Comment attribuer des utilisateurs et des groupes ?
Après avoir configuré l’authentification et l’approvisionnement, vous pourrez approvisionner de nouveaux utilisateurs sur GitHub en assignant des utilisateurs ou des groupes à l’application GitHub Enterprise Managed User.
Note
Pour éviter de dépasser la limitation de débit sur GitHub Enterprise Cloud, n’affectez pas plus de 1 000 utilisateurs par heure à l’intégration SCIM de votre IdP. Si vous utilisez des groupes pour affecter des utilisateurs à l’application IdP, n’ajoutez pas plus de 1 000 utilisateurs à chaque groupe par heure. Si vous dépassez ces seuils, les tentatives de provisionnement d’utilisateurs peuvent échouer avec une erreur « limite de débit ». Vous pouvez consulter les journaux de votre fournisseur d’identité pour vérifier si une tentative de provisionnement SCIM ou d’opérations de poussée a échoué en raison d’une erreur de limite de débit.

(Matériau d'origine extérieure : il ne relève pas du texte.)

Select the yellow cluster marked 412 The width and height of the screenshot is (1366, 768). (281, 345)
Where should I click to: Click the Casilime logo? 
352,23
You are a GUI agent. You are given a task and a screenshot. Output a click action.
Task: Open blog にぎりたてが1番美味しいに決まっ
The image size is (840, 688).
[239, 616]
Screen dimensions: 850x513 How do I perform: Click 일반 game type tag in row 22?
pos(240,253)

La réponse à une tentative de provisionnement ayant échoué dépend du fournisseur d’identité. pour plus d’informations, consultez « Résolution des problèmes de gestion des identités et des accès pour votre entreprise ».
Vous pouvez également gérer l’appartenance à l’organisation automatiquement en ajoutant des groupes sous l’onglet « Push Groups » dans Okta. Si le groupe est correctement provisionné, il pourra se connecter aux équipes des organisations de l’entreprise. Pour plus d’informations sur la gestion des équipes, consultez Gestion des appartenances aux équipes avec des groupes de fournisseur d’identité.

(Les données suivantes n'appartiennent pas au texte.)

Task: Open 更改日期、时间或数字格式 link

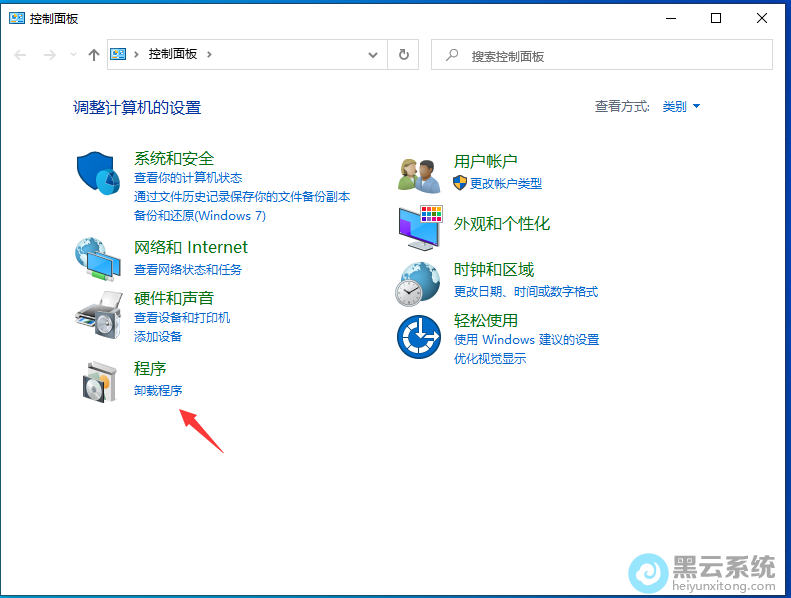Action: [525, 291]
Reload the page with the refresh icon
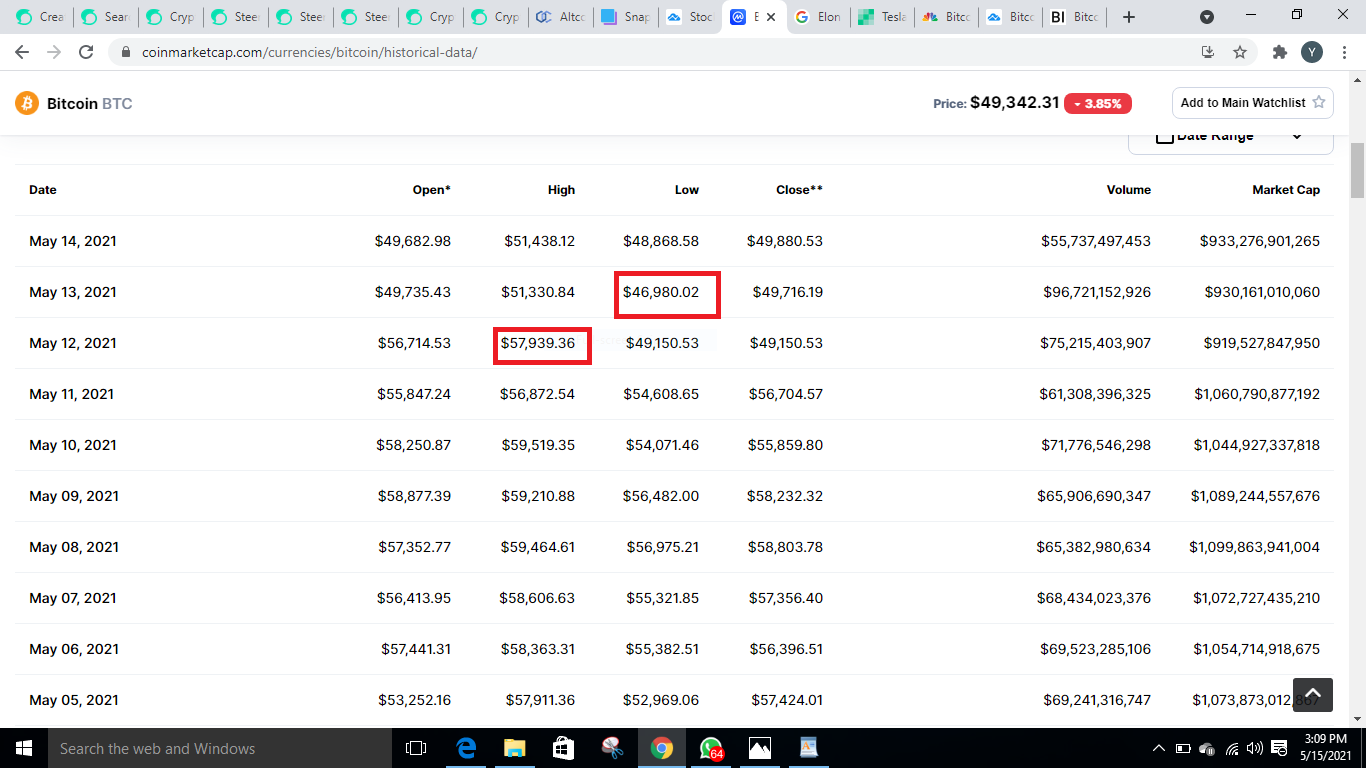Viewport: 1366px width, 768px height. [x=86, y=52]
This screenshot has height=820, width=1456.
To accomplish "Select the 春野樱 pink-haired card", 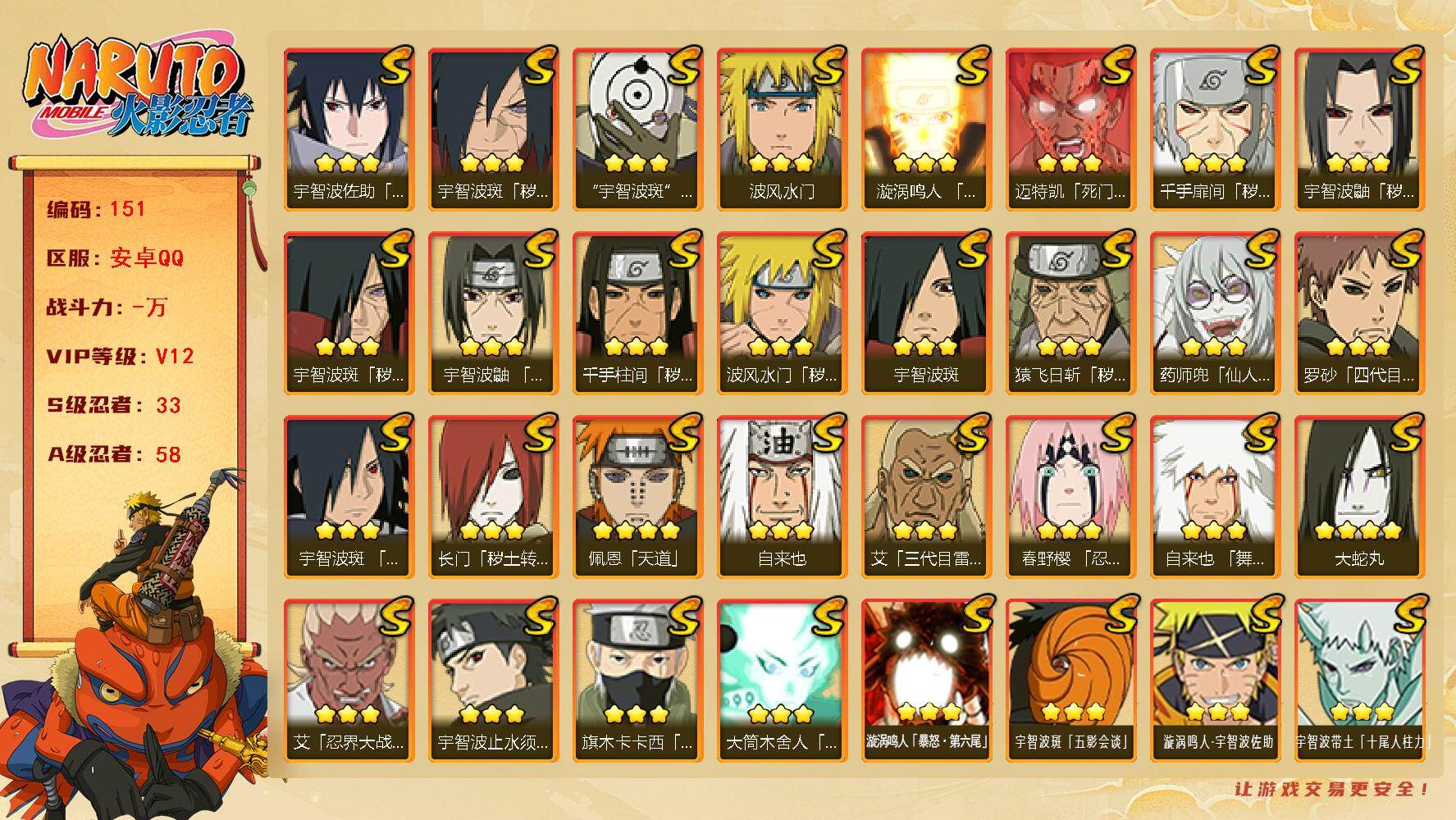I will coord(1070,497).
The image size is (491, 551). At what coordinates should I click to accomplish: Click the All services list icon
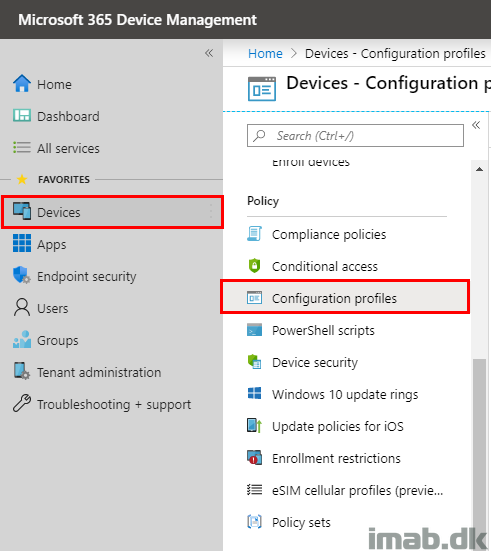tap(22, 148)
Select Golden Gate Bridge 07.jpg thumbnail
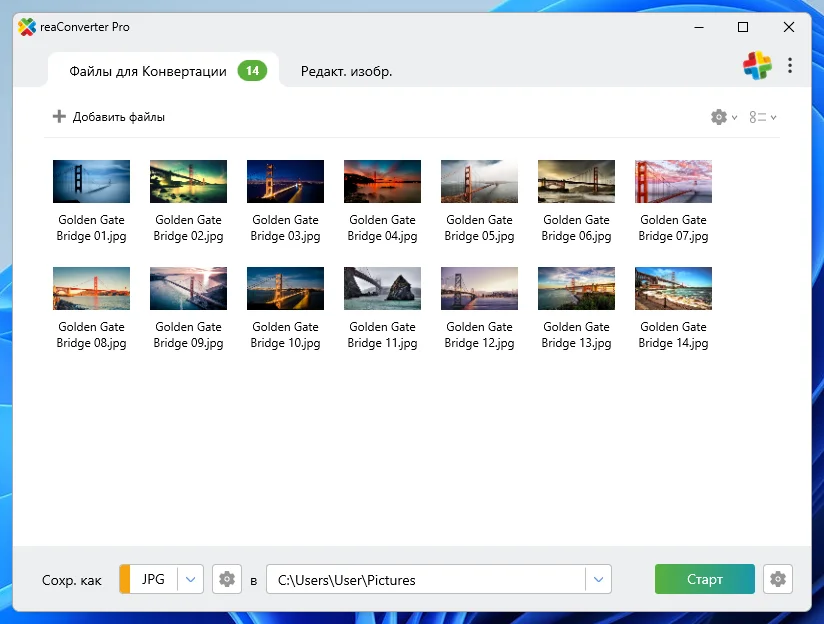The width and height of the screenshot is (824, 624). [x=673, y=182]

Quand vous attribuez des utilisateurs, vous pouvez utiliser l’attribut « Rôles » dans l’application de votre fournisseur d’identité pour définir le rôle d’un utilisateur dans votre entreprise sur GitHub Enterprise Cloud. Pour plus d’informations sur les rôles attribuables disponibles, consultez « Rôles dans une entreprise ».
Note
Vous pouvez uniquement définir l’attribut « Roles » pour un utilisateur individuel, pas pour un groupe. Si vous souhaitez définir des rôles pour tous les membres d’un groupe attribués à l’application dans Okta, vous devez utiliser l’attribut « Rôles » pour chaque membre du groupe, individuellement.
Comment déprovisionner des utilisateurs et des groupes ?
Pour supprimer un utilisateur ou un groupe de GitHub Enterprise Cloud, supprimez l’utilisateur ou le groupe de l’onglet « Assignments » et de l’onglet « Push groups » dans Okta. Pour les utilisateurs, assurez-vous que l’utilisateur est supprimé de tous les groupes sous l’onglet « Push groups ».